■ Work task ■
Your answer must be an exact copy of the records below, with no pictures in it.

■ Excerpted records ■
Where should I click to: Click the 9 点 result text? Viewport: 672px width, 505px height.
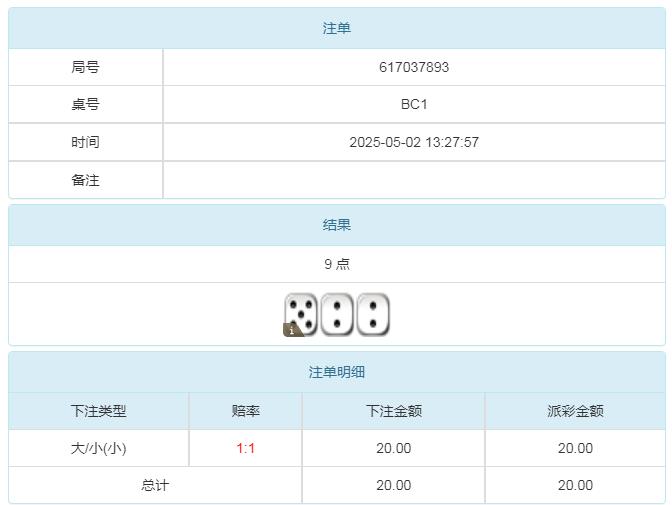tap(337, 264)
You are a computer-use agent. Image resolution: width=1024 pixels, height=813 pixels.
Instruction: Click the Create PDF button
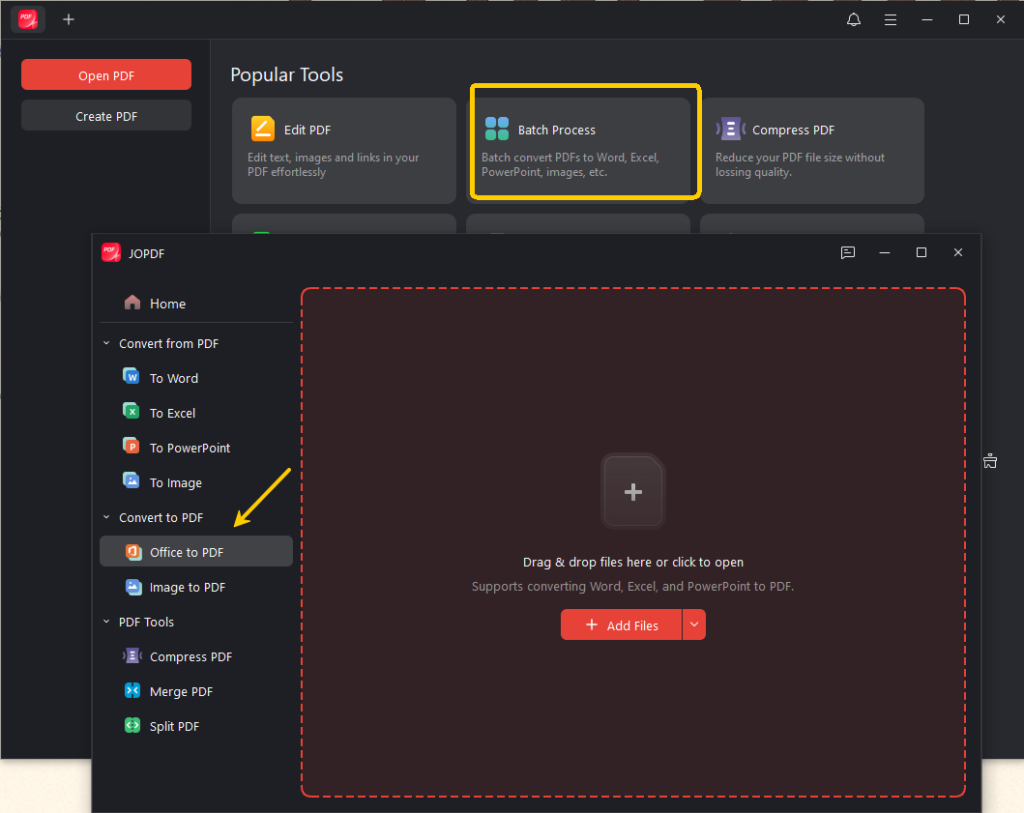106,116
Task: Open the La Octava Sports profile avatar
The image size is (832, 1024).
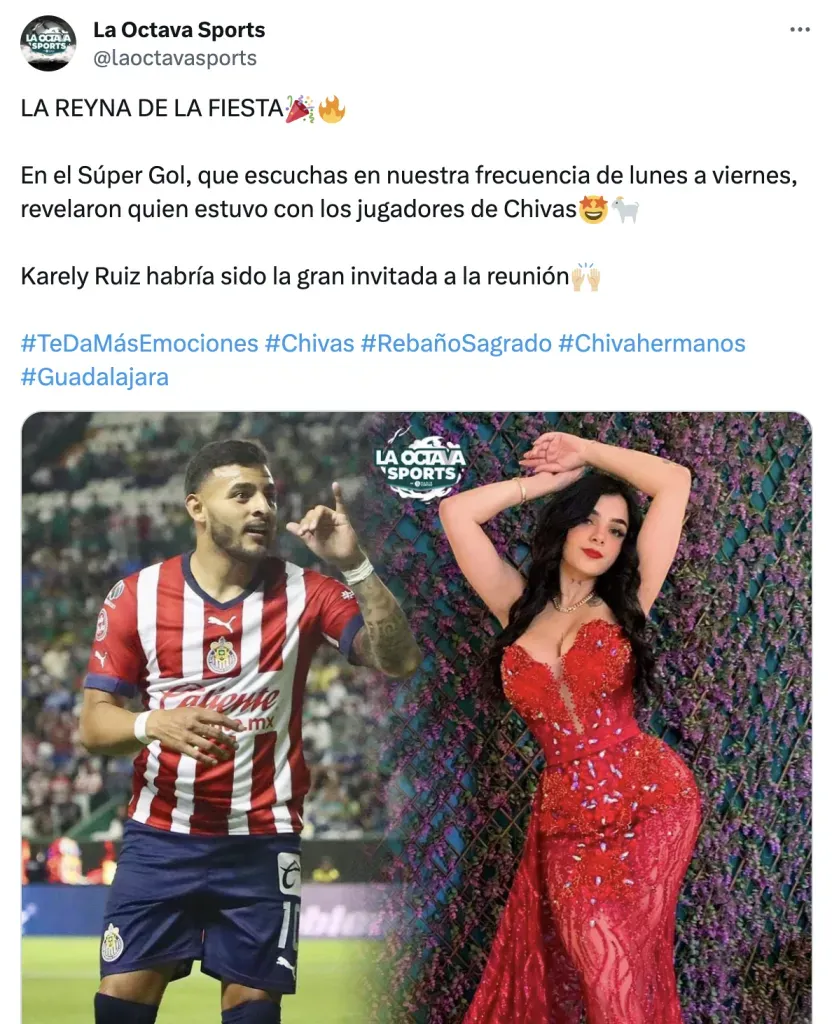Action: point(48,43)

■ Task answer ■
Where should I click to: Click the 9 点 result text? Viewport: 672px width, 505px height.
tap(337, 264)
You are a computer-use agent. Image resolution: width=1024 pixels, height=813 pixels.
Instruction: Click the Create PDF button
106,116
Task: Open the La Octava Sports profile avatar
The image size is (832, 1024).
Action: point(48,43)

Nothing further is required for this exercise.